She is always up for a chat and loves a good spreadsheet!
Lisa Williamson (She/Her)
Community Coordinator
Lisa is an experienced community artist with a commitment to and passion for participation and creative learning. She has worked in participatory arts for over a decade for many of Scotlands leading organisations such as Dundee Rep Theatre, Youth Theatre Arts Scotland, Macrobert Arts Centre, Perth Theatre, Stellar Quines and Wonder Fools. From 2019 - 2024 she co-lead Dundee based theatre company hidden route who worked with young people to create bold theatre in unexpected places.
Lisa has directed numerous theatre productions with young people, including original devised performances, site-specific theatre and pieces of new writing. She has experience working with participants in education, youth and community settings and cares deeply about facilitating a space where participants feel part of a community.
Alongside her work with Tortoise in a Nutshell Lisa works freelance and is a performing arts lecturer at Dundee and Angus college.
Meet the Board
Fiona Sturgeon Shea (Chair)
Fiona is a respected Scottish arts leader, bringing over thirty years of experience across producing theatres, venues, funding bodies, the public sector, and national sector development organisations. Fiona has led departments for: Edinburgh’s Traverse Theatre twice – as Marketing Manager and Head of Communications; the Orange Tree Theatre in Richmond; the Citizens Theatre, Glasgow; the Scottish Government/NHS Lothian; the Scottish Arts Council. She was Creative Director at Playwrights’ Studio, Scotland; and, most recently, CEO of the Federation of Scottish Theatre.
Fiona’s work is consistently driven by a passion for stories of all kinds, and a deep care for the artists who create them. Alongside a career-long commitment to audiences and communities, this foundation informs her broad expertise, which encompasses strategic management, communications, funding, artist and audience development, and high-level advocacy and policy.
Amy Briggs
Amy is a marketing specialist with particular passion for the arts, live events and theatre. Amy forged her career working in arts organisations, moving to Scotland in 2013 for a temporary contract at Edinburgh Festival Fringe, never to return to England again. Since then, she has worked at leading early years arts organisation Starcatchers to develop marketing strategies across their strands of activity. Thereafter, working at Underbelly on their programme of live events and festivals including Edinburgh Festival Fringe and Edinburgh’s Hogmanay. At the beginning of 2020 Amy moved sectors to work in social enterprise. She is now Senior Marketing Manager at Hey Girls, a buy one give one period product enterprise working to eradicate period poverty in the UK.
Luke Holbrook
Luke is a Creative Producer and Dramaturg with an interest in creating new work with pioneering artists. Previously he was a Programmer and Producer for Assembly Festival, developing, curating and delivering a world-class theatre and new-writing programme for the Edinburgh Festival Fringe. He was also responsible for developing the year-round multi-arts programme at Assembly Roxy.

### INFORMATION SHOWN
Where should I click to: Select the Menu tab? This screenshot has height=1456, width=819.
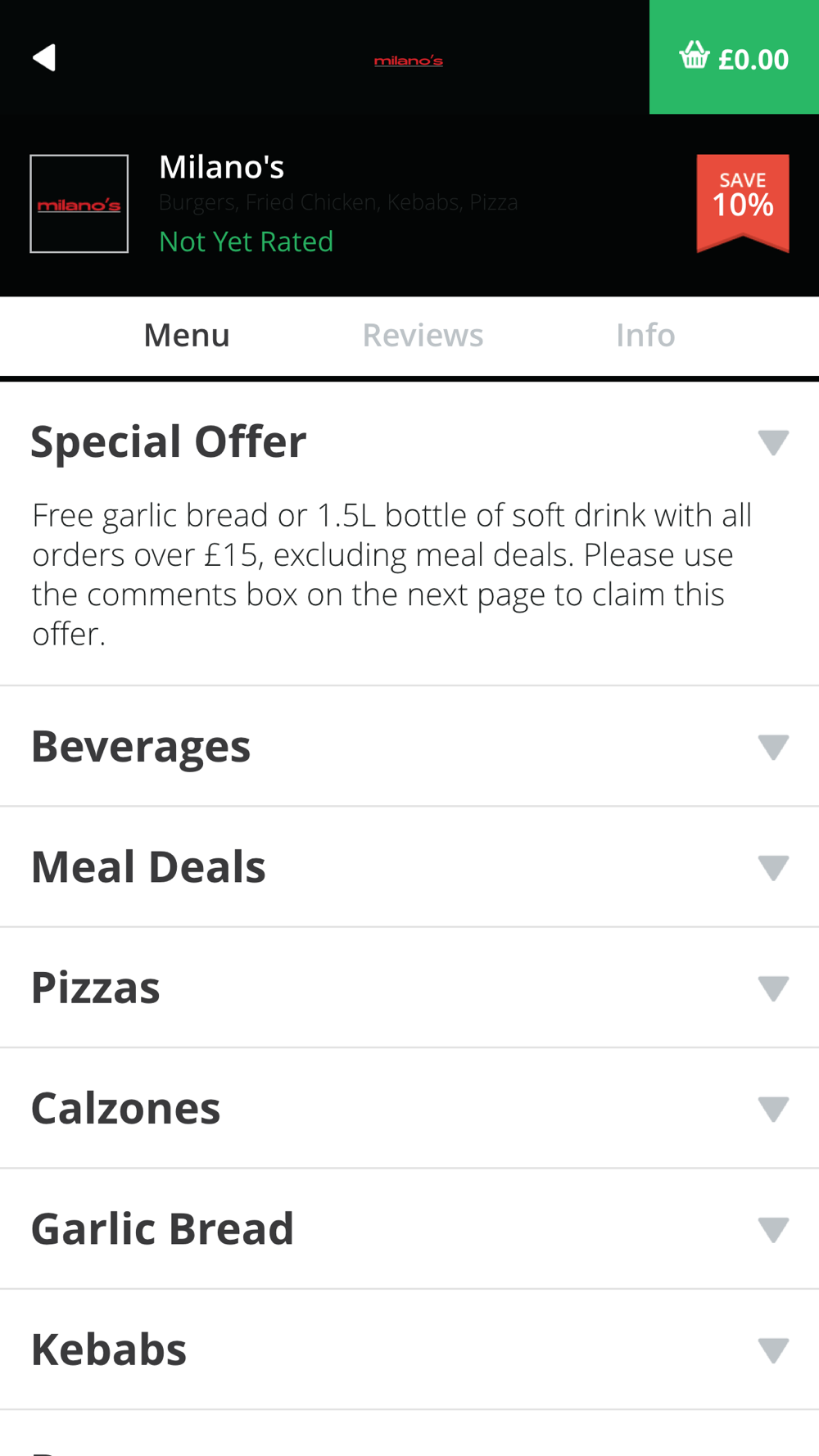187,335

### CHALLENGE 1
In the staff and board profiles, what was Fiona Sturgeon Shea's most recent role?
### CHALLENGE 2
Carry on the staff and board profiles from their final sentence, keeping the same style.
The data play no part in what follows.

### EXERCISE OUTPUT 1
CEO of the Federation of Scottish Theatre.

### EXERCISE OUTPUT 2
Luke spent six years as a Literary Agent in the theatre department of Casarotto Ramsay & Associates, working with a prestigious list of playwrights, theatre directors and literary estates. Prior to this, he was Associate Producer at the Finborough Theatre.
Photo credit: Jane Barlow
Robyn Jancovich-Brown
Robyn is an independent producer and arts project manager based in Scotland, specialising in participatory, contemporary and community arts projects. Since 2009 she has worked with a number of Scotland’s leading arts festivals, cultural organisations and theatre companies including; British Council, Edinburgh Festival Fringe Society, Imaginate, National Theatre of Scotland, Starcatchers and Dumfries & Galloway Dance.
Robyn has been involved in the management and strategic development of programmes such as; the Made in Scotland Showcase, Momentum, British Council & Creative Scotland International partnership and the Edinburgh Festival Fringe Society’s artist development and international engagement work through the Arts Industry Office.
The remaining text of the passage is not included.